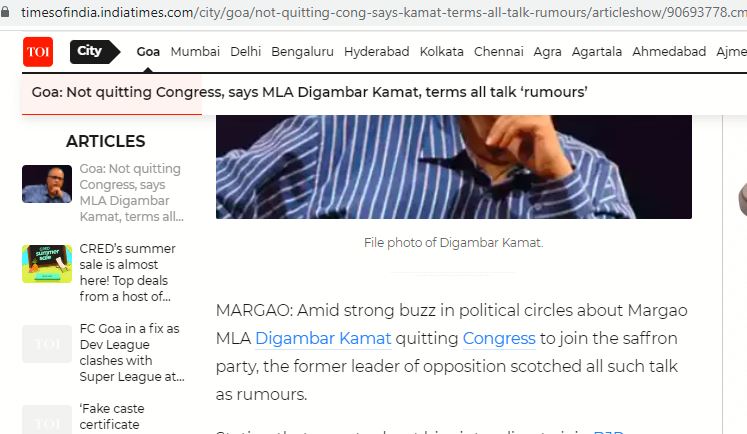Visit the Kolkata city section
The width and height of the screenshot is (747, 434).
coord(442,51)
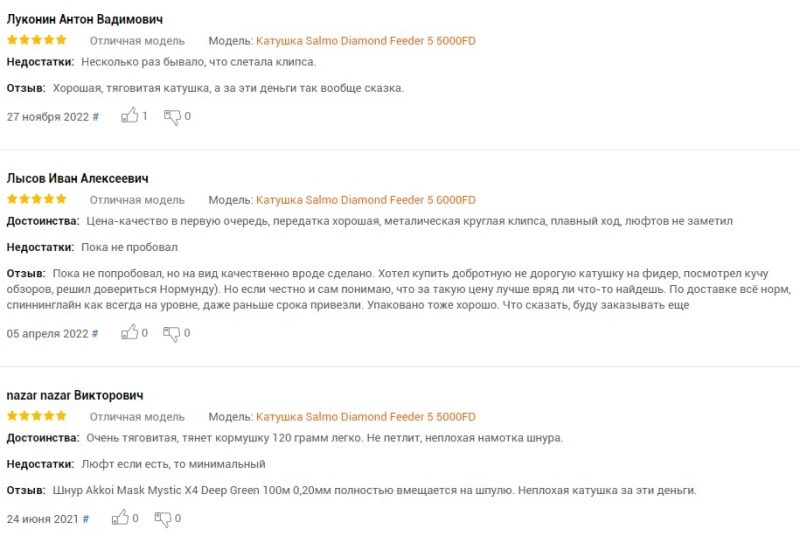The image size is (800, 543).
Task: Click star rating in Лысов's review
Action: (x=37, y=200)
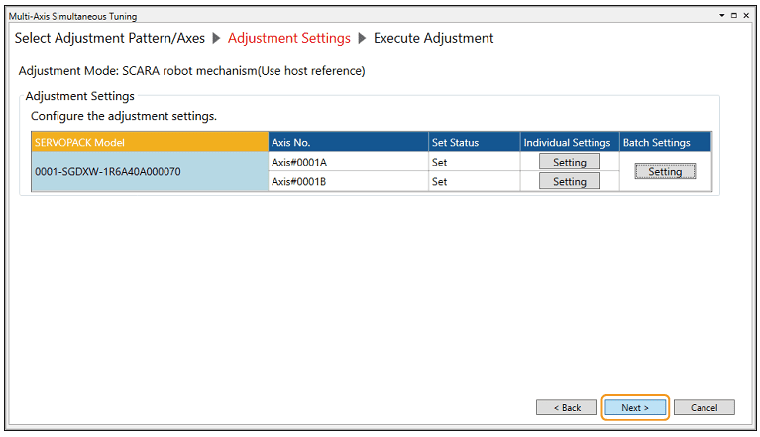Close the Multi-Axis Simultaneous Tuning window
This screenshot has width=760, height=437.
coord(748,17)
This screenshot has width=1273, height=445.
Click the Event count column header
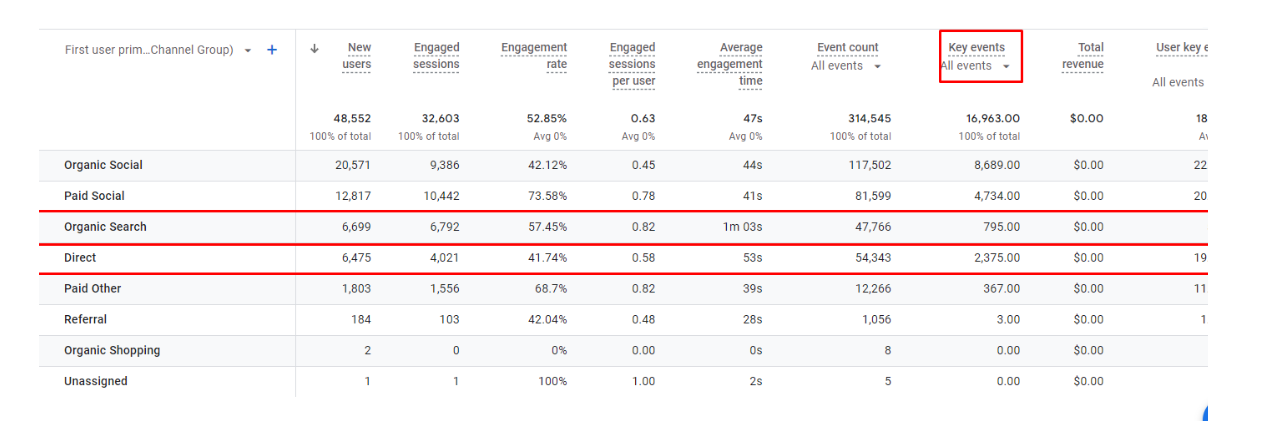(x=848, y=47)
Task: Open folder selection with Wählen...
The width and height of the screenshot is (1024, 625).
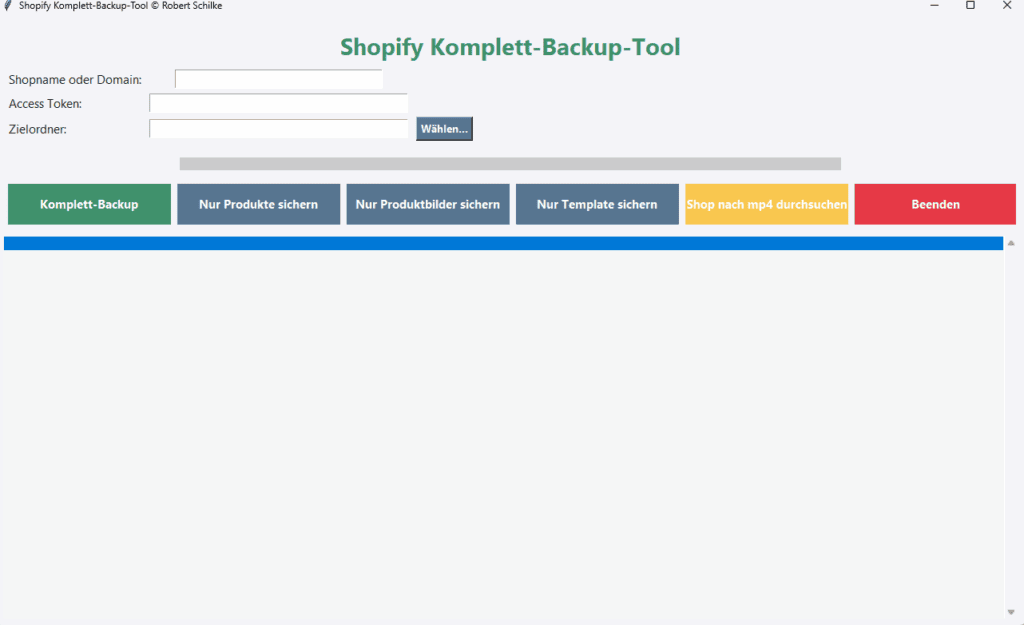Action: click(x=444, y=128)
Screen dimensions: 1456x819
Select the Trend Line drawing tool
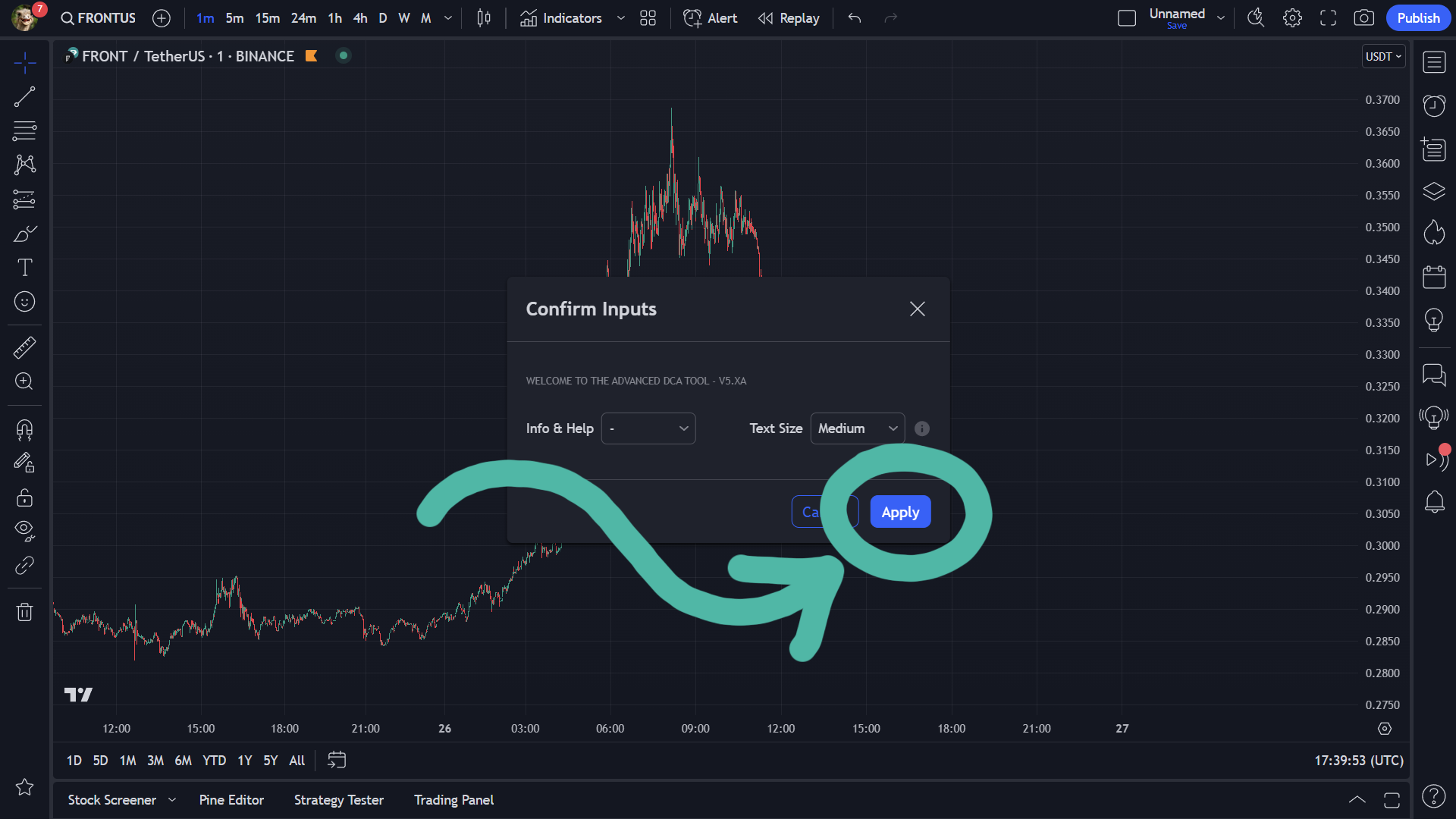(24, 96)
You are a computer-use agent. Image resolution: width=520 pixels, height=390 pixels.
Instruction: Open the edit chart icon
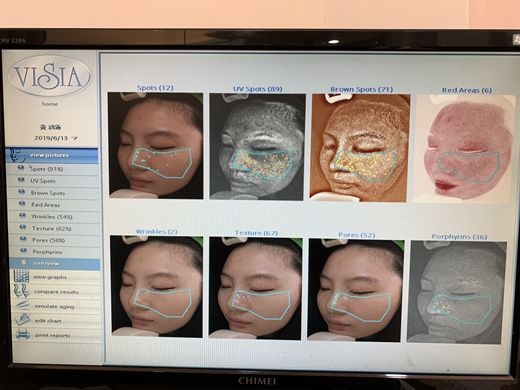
────────────────────────────────────────
● **What this task involves**: Set down exactly the lines between the line containing "This screenshot has width=1273, height=445." and the end of the records above, both ends included; pictures stay out.

● **Answer section**:
This screenshot has width=1273, height=445.
Click the Event count column header
(x=848, y=47)
Task: Open folder selection with Wählen...
The width and height of the screenshot is (1024, 625).
Action: click(x=444, y=128)
Screen dimensions: 1456x819
Select the Trend Line drawing tool
(24, 96)
You are a computer-use agent. Image resolution: width=520 pixels, height=390 pixels.
Instruction: Open the edit chart icon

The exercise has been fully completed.